:: TASK STATEMENT ::
Go through the records and report each line in which the word "Follow" occurs.

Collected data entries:
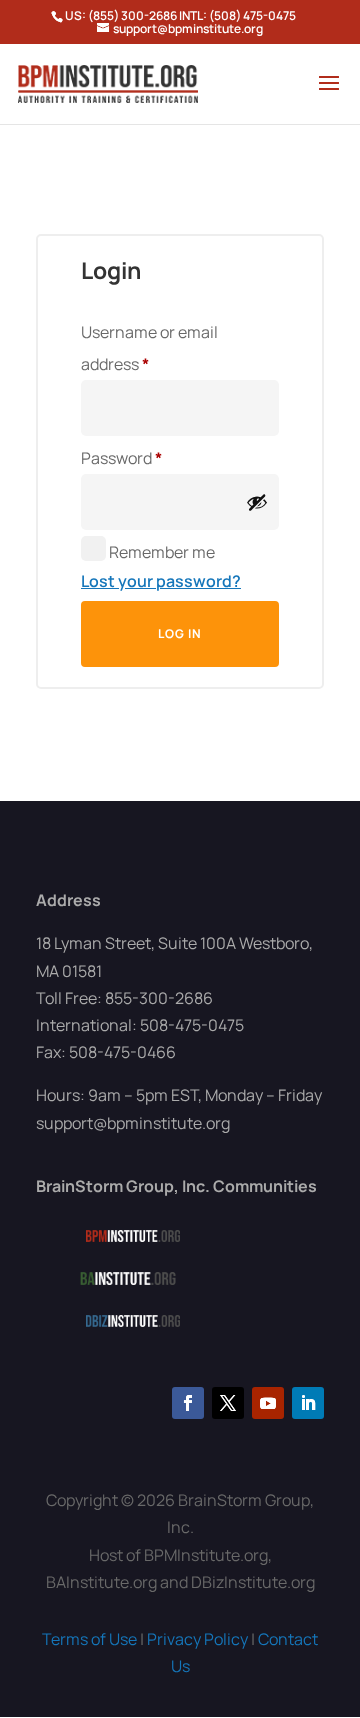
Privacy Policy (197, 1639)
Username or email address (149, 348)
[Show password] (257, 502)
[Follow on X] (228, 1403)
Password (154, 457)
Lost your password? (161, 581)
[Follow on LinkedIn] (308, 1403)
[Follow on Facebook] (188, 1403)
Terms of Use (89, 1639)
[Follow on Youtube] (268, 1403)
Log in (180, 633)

--

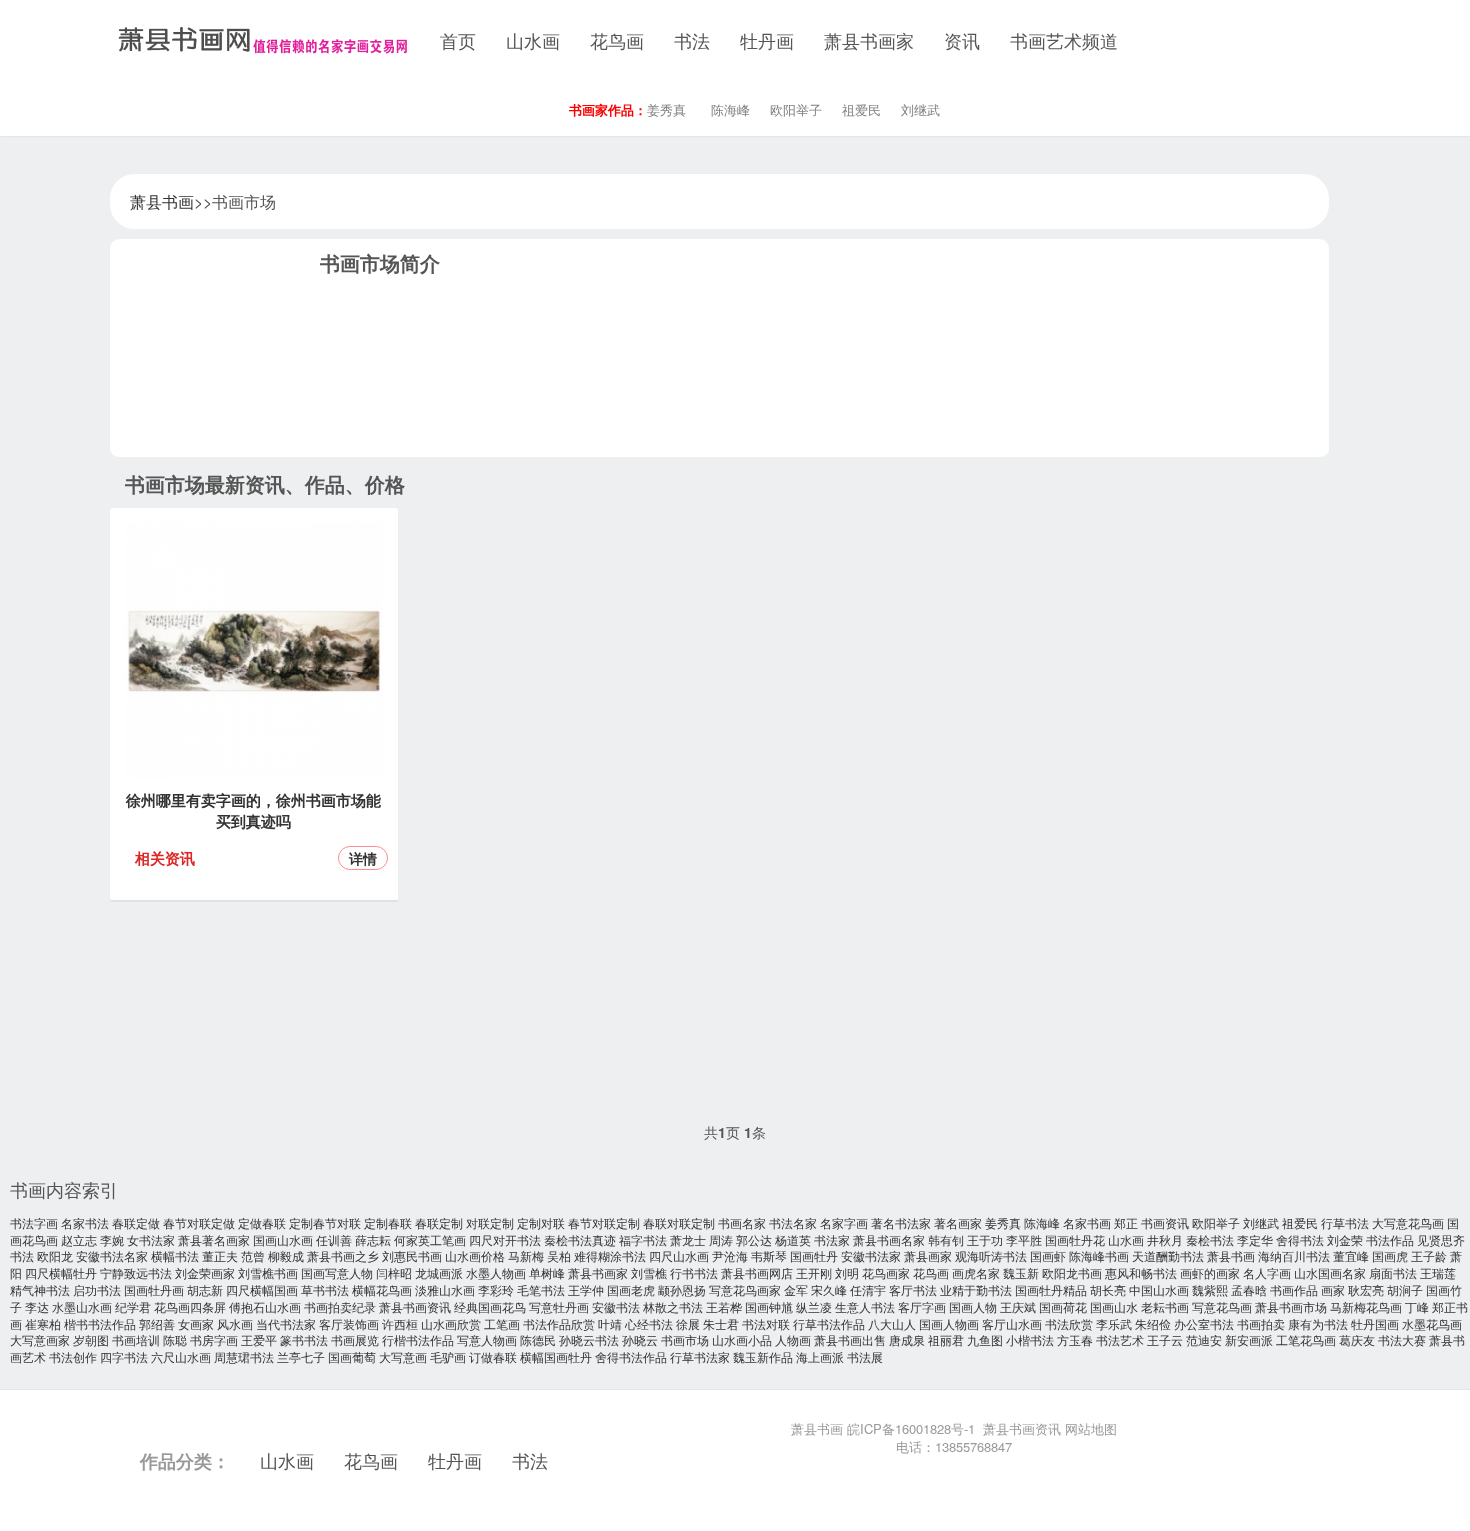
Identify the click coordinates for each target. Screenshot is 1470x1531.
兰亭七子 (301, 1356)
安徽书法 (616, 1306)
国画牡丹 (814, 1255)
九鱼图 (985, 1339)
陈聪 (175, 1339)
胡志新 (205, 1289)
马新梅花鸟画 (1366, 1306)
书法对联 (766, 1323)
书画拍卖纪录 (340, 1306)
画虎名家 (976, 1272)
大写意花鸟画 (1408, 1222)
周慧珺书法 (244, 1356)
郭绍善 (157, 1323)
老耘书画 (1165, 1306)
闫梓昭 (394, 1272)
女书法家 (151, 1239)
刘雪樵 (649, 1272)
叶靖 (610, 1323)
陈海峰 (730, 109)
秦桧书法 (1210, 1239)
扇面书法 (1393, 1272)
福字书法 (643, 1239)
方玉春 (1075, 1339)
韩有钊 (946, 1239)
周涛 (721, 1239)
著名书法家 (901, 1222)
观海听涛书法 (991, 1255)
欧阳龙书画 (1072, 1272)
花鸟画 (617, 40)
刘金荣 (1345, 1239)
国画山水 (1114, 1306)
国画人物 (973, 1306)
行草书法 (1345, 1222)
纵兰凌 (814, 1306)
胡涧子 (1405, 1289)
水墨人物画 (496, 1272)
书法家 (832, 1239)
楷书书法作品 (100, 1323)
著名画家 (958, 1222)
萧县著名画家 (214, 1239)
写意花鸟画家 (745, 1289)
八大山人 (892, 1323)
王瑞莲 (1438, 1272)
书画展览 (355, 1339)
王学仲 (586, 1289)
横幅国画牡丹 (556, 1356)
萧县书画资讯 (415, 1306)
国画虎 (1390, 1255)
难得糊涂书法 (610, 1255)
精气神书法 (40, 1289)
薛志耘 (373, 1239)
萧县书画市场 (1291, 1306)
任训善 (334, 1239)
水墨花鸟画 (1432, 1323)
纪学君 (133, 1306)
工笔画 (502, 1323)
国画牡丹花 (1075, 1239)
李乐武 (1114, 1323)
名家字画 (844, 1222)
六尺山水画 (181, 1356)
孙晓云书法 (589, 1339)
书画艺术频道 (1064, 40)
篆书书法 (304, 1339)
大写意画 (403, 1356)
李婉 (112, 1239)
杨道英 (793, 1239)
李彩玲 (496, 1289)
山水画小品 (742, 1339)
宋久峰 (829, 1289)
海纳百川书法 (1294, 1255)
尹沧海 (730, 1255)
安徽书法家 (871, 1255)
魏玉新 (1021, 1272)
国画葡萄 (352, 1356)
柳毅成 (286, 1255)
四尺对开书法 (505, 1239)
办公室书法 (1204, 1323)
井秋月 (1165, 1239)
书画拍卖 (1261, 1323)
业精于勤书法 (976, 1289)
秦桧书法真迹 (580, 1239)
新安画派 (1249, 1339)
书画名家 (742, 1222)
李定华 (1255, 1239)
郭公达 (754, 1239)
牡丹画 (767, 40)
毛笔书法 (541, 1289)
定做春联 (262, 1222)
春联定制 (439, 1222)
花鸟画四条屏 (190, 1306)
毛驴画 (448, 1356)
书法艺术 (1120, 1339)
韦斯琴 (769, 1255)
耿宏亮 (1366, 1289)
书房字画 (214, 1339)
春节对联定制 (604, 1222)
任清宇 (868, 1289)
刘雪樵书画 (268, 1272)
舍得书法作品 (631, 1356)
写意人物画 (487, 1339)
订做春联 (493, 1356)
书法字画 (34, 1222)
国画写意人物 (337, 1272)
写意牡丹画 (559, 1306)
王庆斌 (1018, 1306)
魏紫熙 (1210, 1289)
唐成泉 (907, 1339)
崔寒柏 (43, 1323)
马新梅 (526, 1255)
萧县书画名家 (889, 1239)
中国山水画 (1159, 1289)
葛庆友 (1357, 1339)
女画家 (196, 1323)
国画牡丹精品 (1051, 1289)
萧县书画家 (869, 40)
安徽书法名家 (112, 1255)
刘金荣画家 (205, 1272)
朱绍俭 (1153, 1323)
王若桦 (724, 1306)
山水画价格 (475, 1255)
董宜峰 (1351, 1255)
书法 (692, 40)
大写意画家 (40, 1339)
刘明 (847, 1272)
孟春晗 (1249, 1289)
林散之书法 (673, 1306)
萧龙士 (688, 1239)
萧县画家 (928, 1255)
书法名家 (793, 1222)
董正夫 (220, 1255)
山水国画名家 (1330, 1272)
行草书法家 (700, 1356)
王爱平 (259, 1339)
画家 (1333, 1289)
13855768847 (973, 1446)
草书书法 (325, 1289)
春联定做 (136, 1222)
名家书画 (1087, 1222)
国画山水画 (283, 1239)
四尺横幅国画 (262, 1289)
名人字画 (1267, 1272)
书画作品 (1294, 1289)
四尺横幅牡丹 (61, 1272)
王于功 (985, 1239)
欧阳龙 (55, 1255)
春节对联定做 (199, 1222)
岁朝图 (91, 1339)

:: EXERCISE SOLUTION ::
[Follow on X] (228, 1403)
[Follow on LinkedIn] (308, 1403)
[Follow on Facebook] (188, 1403)
[Follow on Youtube] (268, 1403)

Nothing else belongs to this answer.